It’s a little known fact that Growing Food Security in Alberta (GFSA) is coming up on a milestone. That milestone is its 10 year anniversary as a network of food security-aficionados in Alberta. Over the years, GFSA has been supporting the development of community food systems across Alberta’s rural communities; now totaling 19… and growing! To mark this occasion, the network members are gathering in Sylvan Lake December 11th and 12th to take a walk down memory lane, forecast the next ten years, and then get right to work by planning the next steps for the SELRS project and the progress of community food systems. (see previous blog posts for more info on SELRS)

Community food systems are one of the most important ways we can lead a connected life. These systems connect us to our food, to our local area, to the producers of our food, and other people in the community who belong to the same community food system. Throughout the SELRS conversations – some 50+ to date – the term ‘food system’ has referred to all processes involved in providing us with food. For example, growing, harvesting, processing, packaging, transporting, marketing, consuming and disposing of food. From a ‘system’ perspective our food network does not operate in isolation but functions within and is influenced by the social, economic and natural environments. But, in light of the converging crises around the world, how does our current food system measure up to this reality?

Carolyn Steel, architect, lecturer and writer of the book Hungry City – How Food Shapes Our Lives explains that food is not only a shared necessity – but also a shared way of thinking. Looking at food systems offers an unusual and illuminating way to explore how cities (and society) evolved. Steel’s chief interest is in exploring the inner lives of cities, and her work has focused on developing a lateral approach to urban design that looks at the everyday routines that shape cities and the way we inhabit them. She explains that the historical design of communities subscribes to a “utopian” vision, a term that means ‘good place’ or ‘no place’; used since Plato to describe an ideal – and therefore unattainable – community. Laudable as the utopian desire may be, Steel recommends a more practical “sitopian” approach, a term she coined from the Greek sitos, meaning food, and topos, place, meaning ‘food-place’. Pointing to Ebenezer Howard’s legendary Garden City Movement as a realistic example, she points out that the world is already shaped by food, so we may as well start using food to shape the world more positively.

Could ‘sitopia’ be the obvious answer that has been staring at us all along, only it was too big to see?

GIVEN DATA —
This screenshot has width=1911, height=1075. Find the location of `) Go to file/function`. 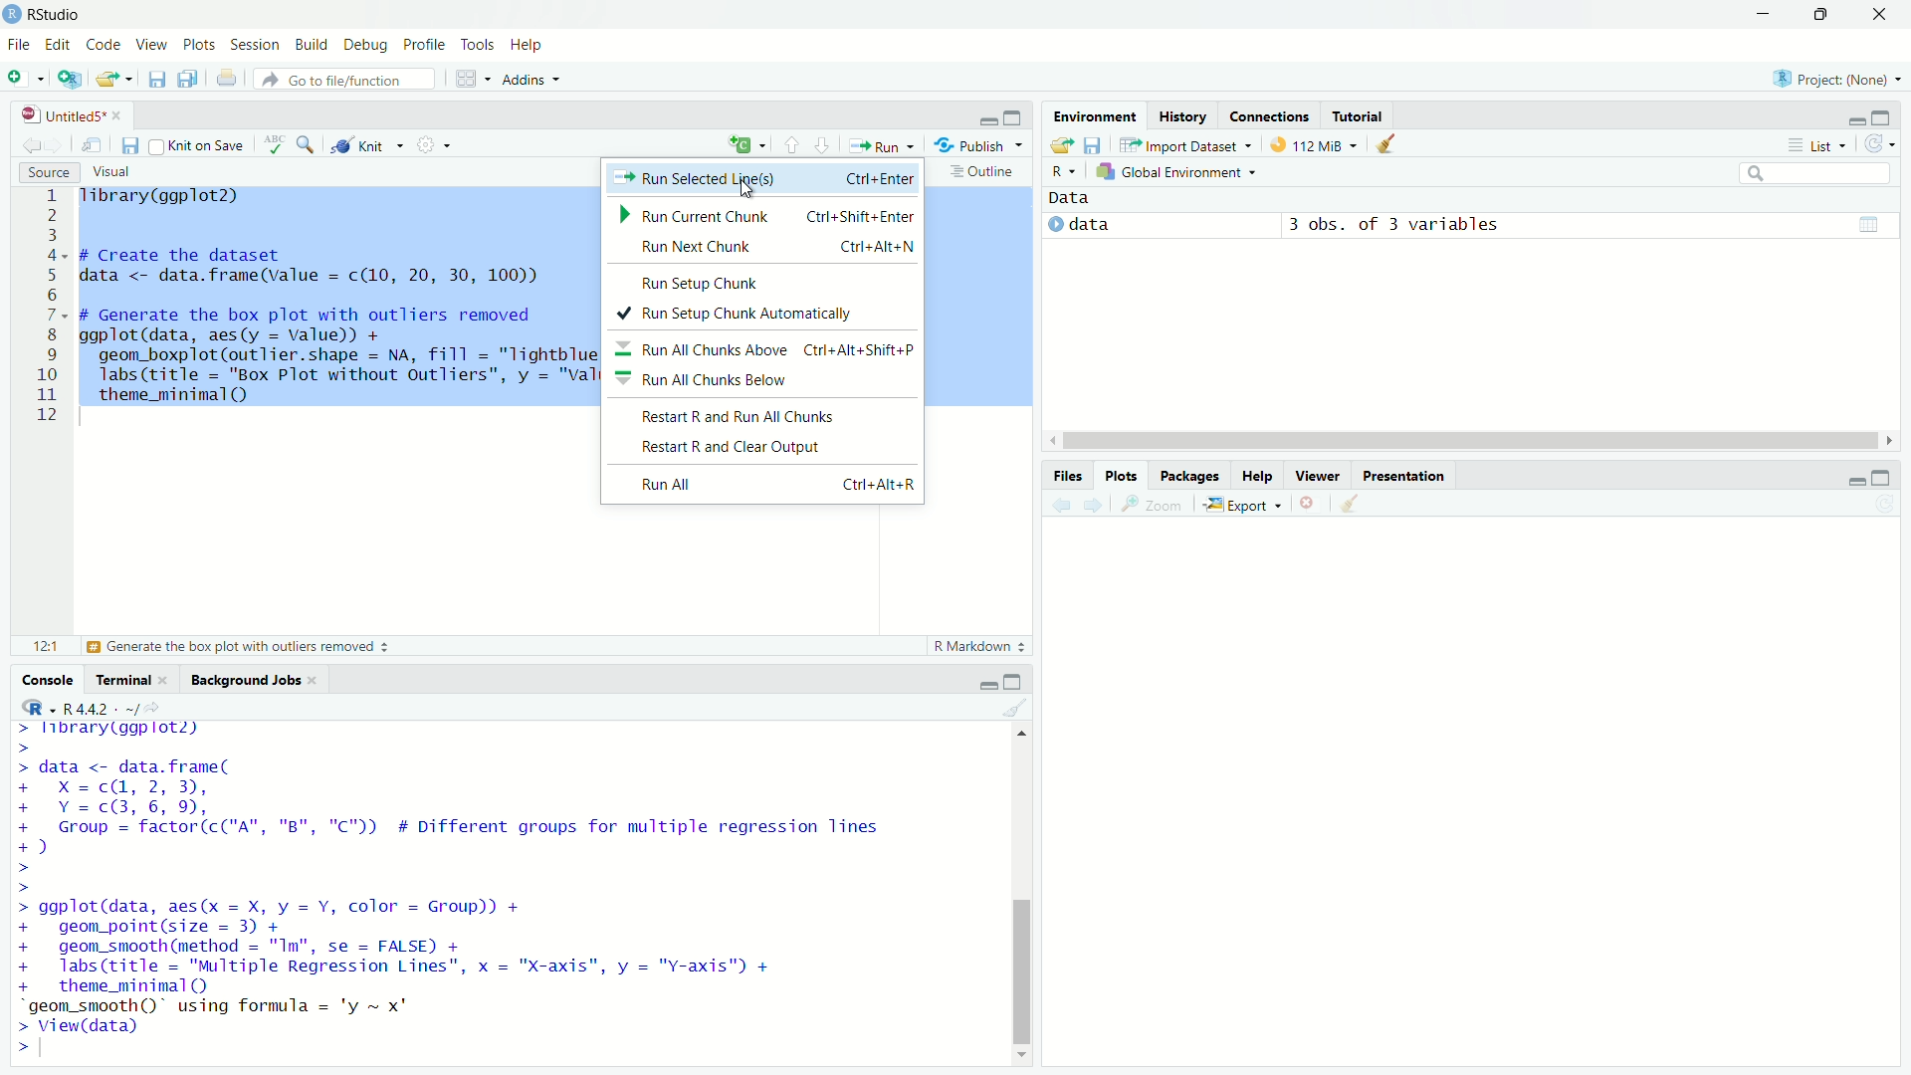

) Go to file/function is located at coordinates (339, 79).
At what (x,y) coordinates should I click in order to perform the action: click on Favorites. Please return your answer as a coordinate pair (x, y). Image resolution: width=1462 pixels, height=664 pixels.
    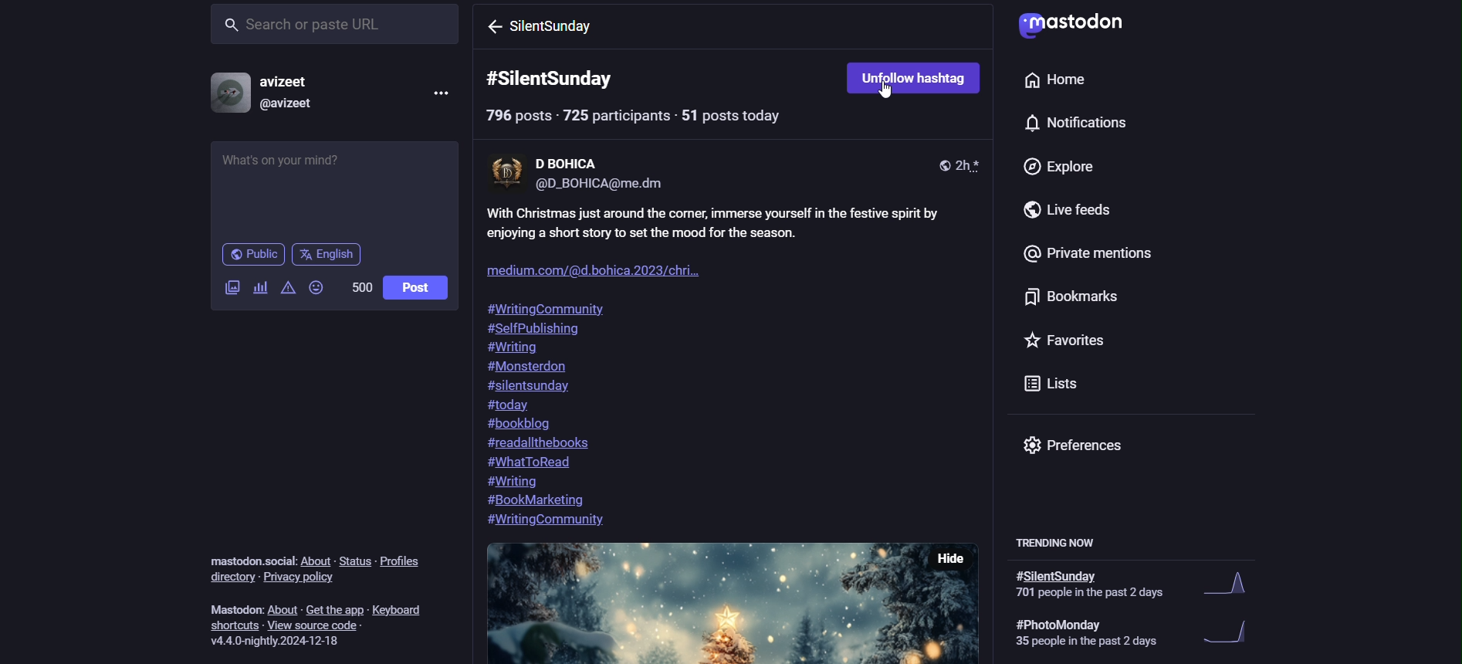
    Looking at the image, I should click on (1067, 344).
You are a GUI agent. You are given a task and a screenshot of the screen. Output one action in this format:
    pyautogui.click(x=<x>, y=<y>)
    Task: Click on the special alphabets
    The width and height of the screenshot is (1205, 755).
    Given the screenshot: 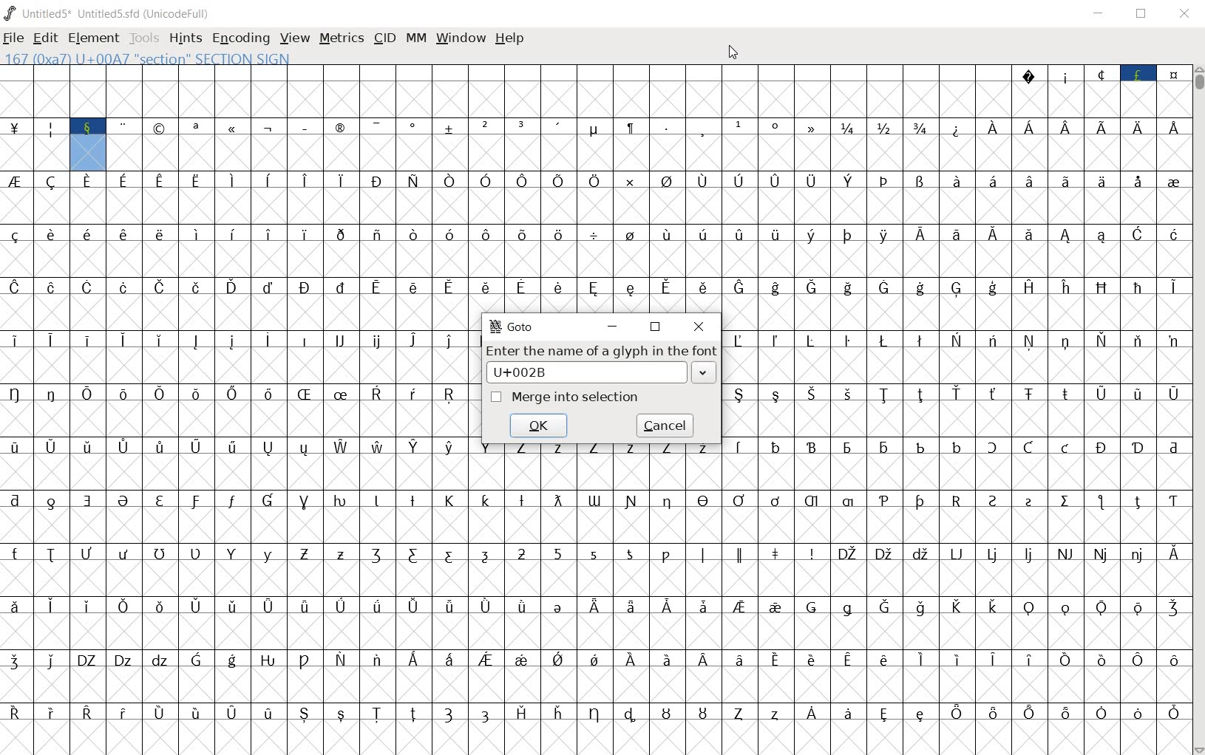 What is the action you would take?
    pyautogui.click(x=469, y=571)
    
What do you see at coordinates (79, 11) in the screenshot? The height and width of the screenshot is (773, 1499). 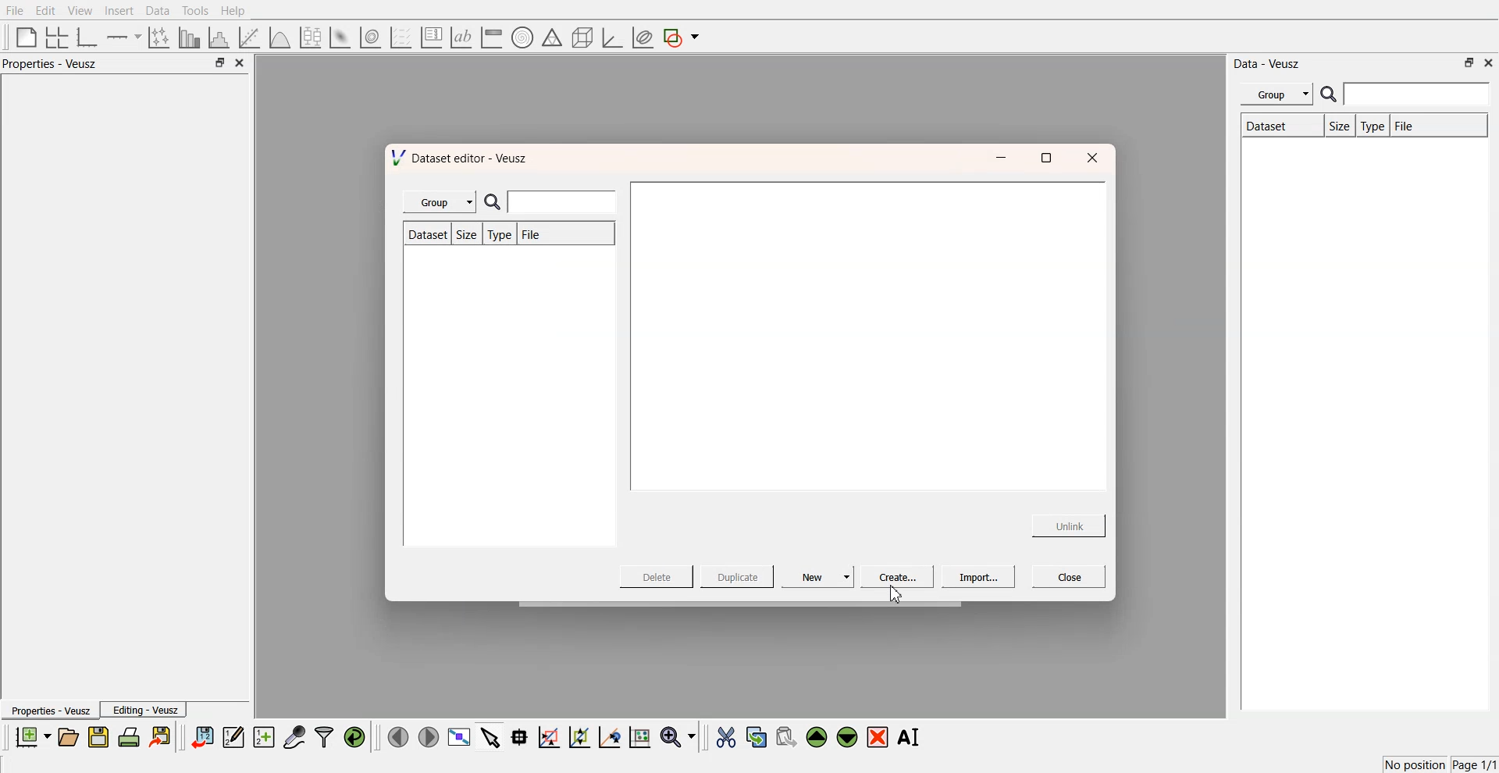 I see `View` at bounding box center [79, 11].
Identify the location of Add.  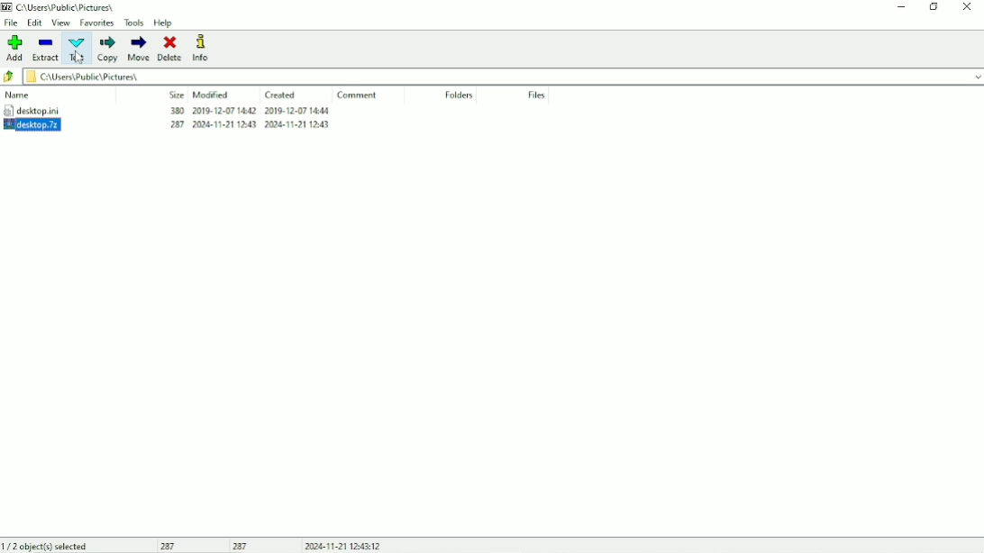
(15, 49).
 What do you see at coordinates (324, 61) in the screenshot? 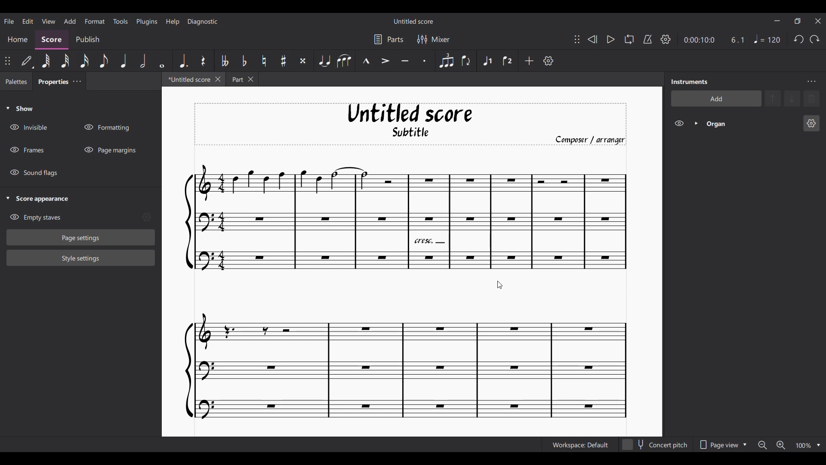
I see `Tie` at bounding box center [324, 61].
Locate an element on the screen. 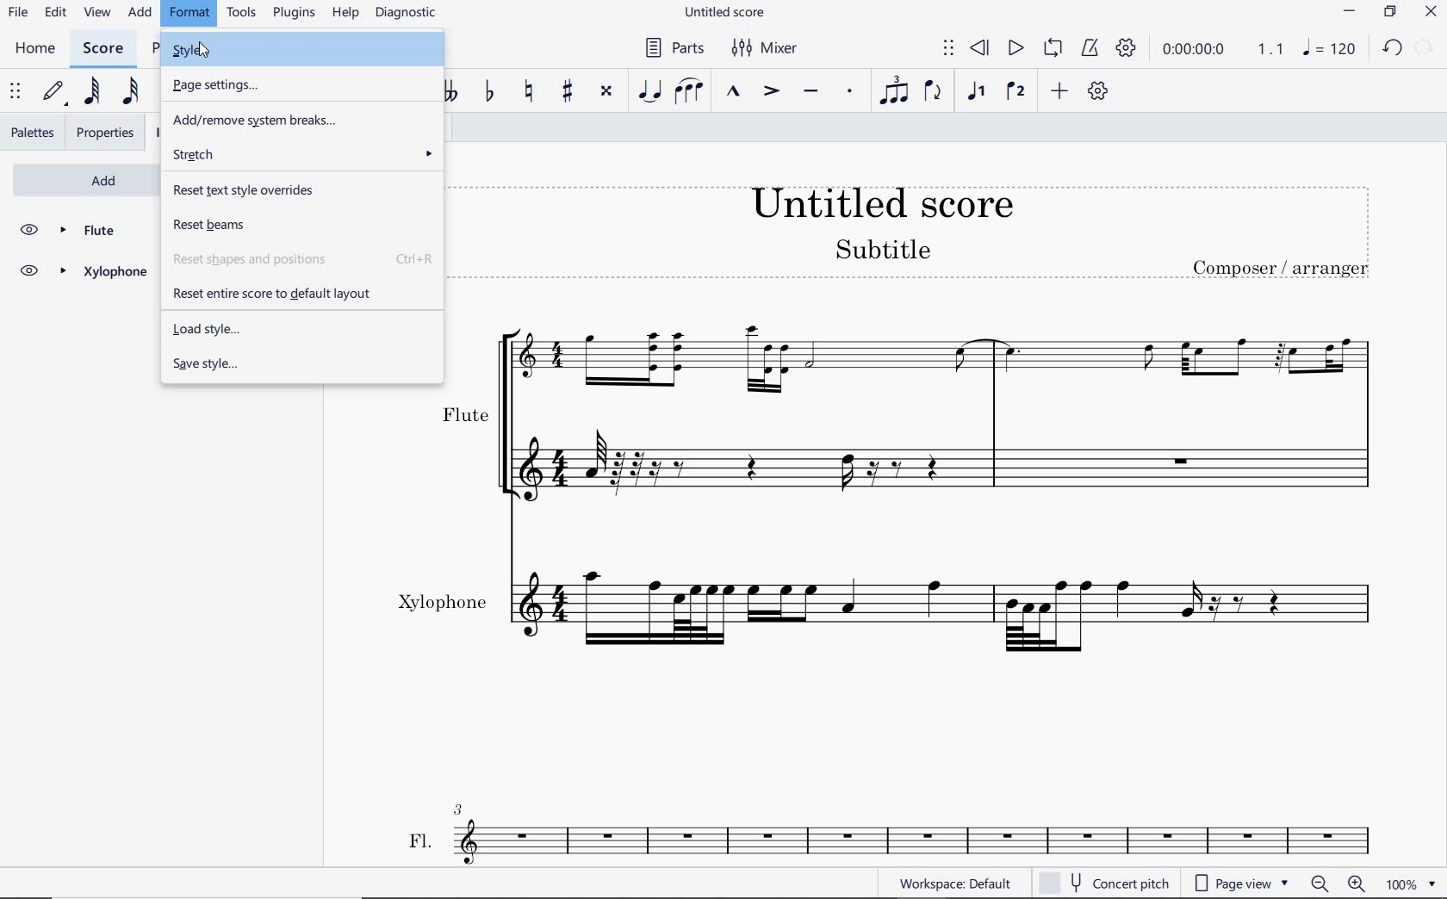 The width and height of the screenshot is (1447, 899). MINIMIZE is located at coordinates (1348, 11).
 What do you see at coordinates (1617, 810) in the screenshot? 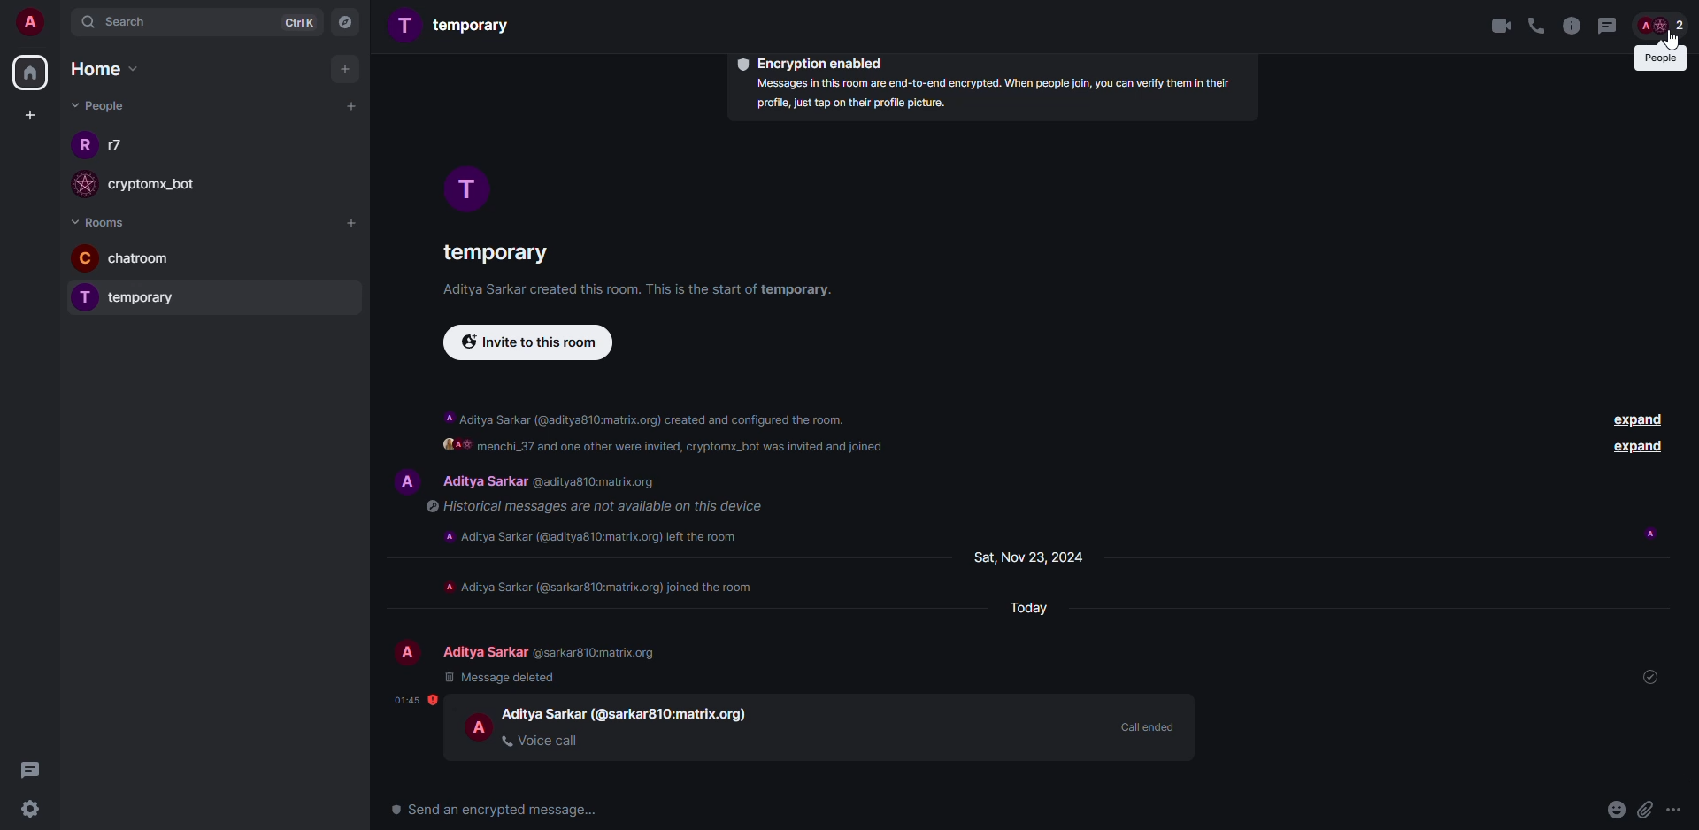
I see `emoji` at bounding box center [1617, 810].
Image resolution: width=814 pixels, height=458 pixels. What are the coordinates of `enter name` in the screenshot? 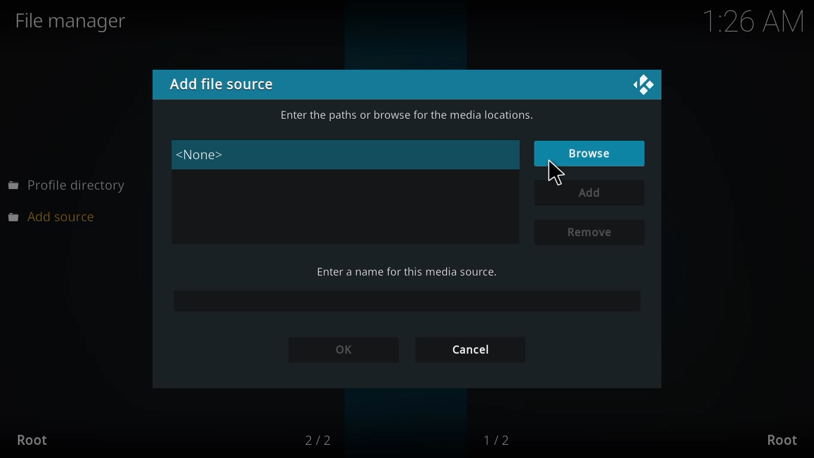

TASK REQUIREMENTS —
**1.** Print the passage in the post on community food systems from "Community food systems are" to "to this reality?", copied word for word.
**2.** Output the rows from the line with "At what (x,y)" to the line with "Looking at the", both included, repeating them precisely and leaving out the pictures.

WORKED ANSWERS —
**1.**
Community food systems are one of the most important ways we can lead a connected life. These systems connect us to our food, to our local area, to the producers of our food, and other people in the community who belong to the same community food system. Throughout the SELRS conversations – some 50+ to date – the term ‘food system’ has referred to all processes involved in providing us with food. For example, growing, harvesting, processing, packaging, transporting, marketing, consuming and disposing of food. From a ‘system’ perspective our food network does not operate in isolation but functions within and is influenced by the social, economic and natural environments. But, in light of the converging crises around the world, how does our current food system measure up to this reality?

**2.**
At what (x,y) coordinates should I click in order to perform the action: click on Favorites. Please return your answer as a coordinate pair (x, y). Image resolution: width=1462 pixels, height=664 pixels.
    Looking at the image, I should click on (1067, 344).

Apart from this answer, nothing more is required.